A Distinguished Research Professor and co-director of UCLA鈥檚 Bjork Learning & Forgetting Lab with Psychology Professor Elizabeth Bjork, he is best known for his decades of research that have fundamentally altered our understanding of learning and memory. He has shown that, as counterintuitive as it may sound, forgetting enables, rather than undoes learning.
Bjork developed the concept of "desireable difficulties," which emphasizes that effective learning requires mistakes, and that the struggle to remember or learn is what makes long-term memory retention work.

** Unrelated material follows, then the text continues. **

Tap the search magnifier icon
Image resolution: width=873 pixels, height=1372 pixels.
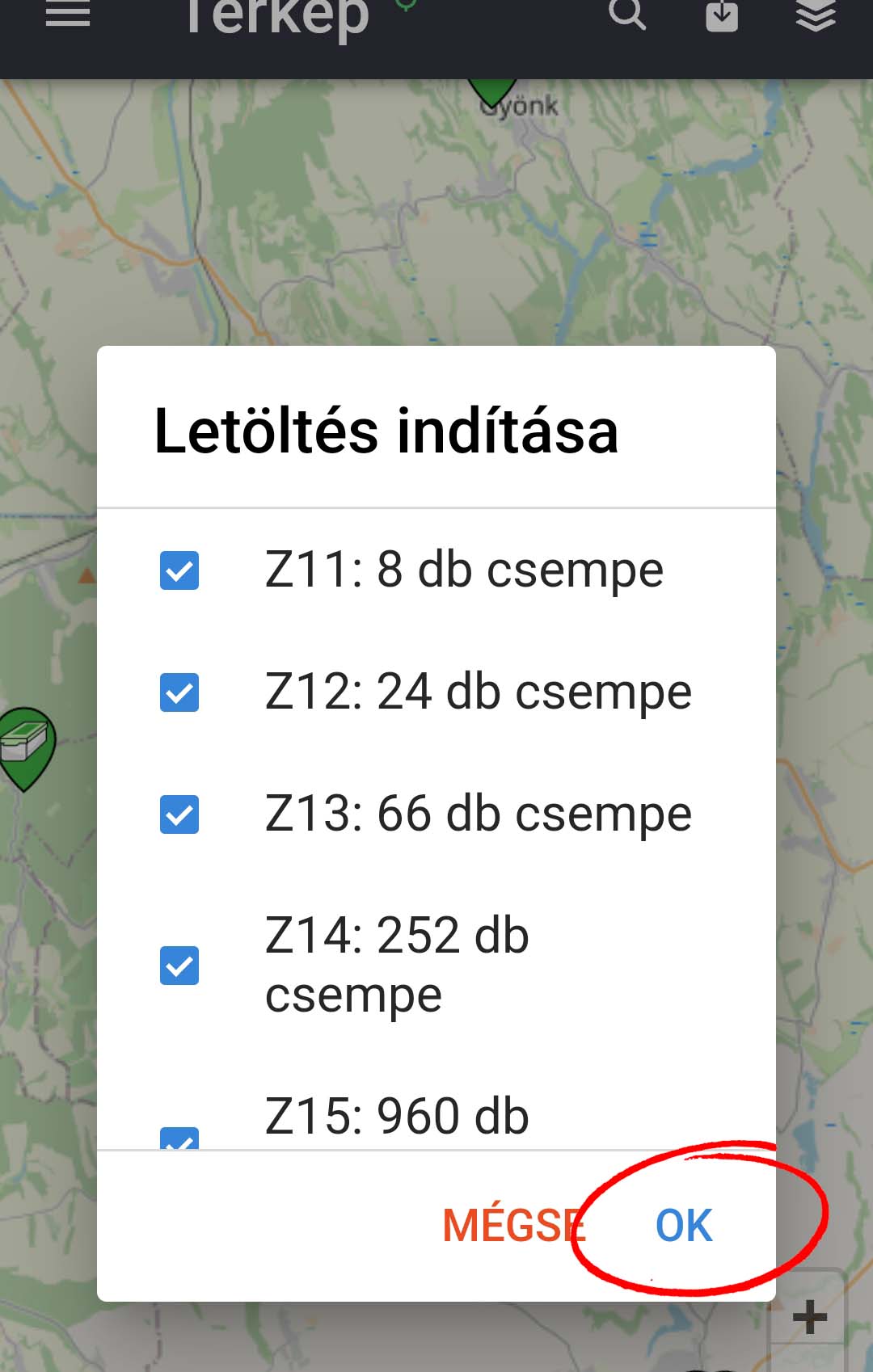point(627,13)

He is a Fellow of the American Academy of Arts and Sciences and a recipient of numerous distinctions, including a lifetime achievement award from the Society of Experimental Psychologists and honors from the American Psychological Association. The Bjorks were recently selected by the Association for Psychological Science to receive the 2016 James McKeen Cattell Fellow Award, which recognizes a lifetime of outstanding contributions to applied psychological research.
Bjork has served as editor of Memory & Cognition and Psychological Review, co-editor of Psychological Science in the Public Interest, and chair of a National Research Council Committee on Techniques for the Enhancement of Human Performance.
The Speakers Series was created in 2006 with a gift from New York entrepreneur Robert M. Ruenitz 鈥60 and his wife Jeri Hamilton through the Ruenitz Trust to honor the memory of Ruenitz鈥檚 parents, Esther Merriman Ruenitz and Dr. Robert C. Ruenitz.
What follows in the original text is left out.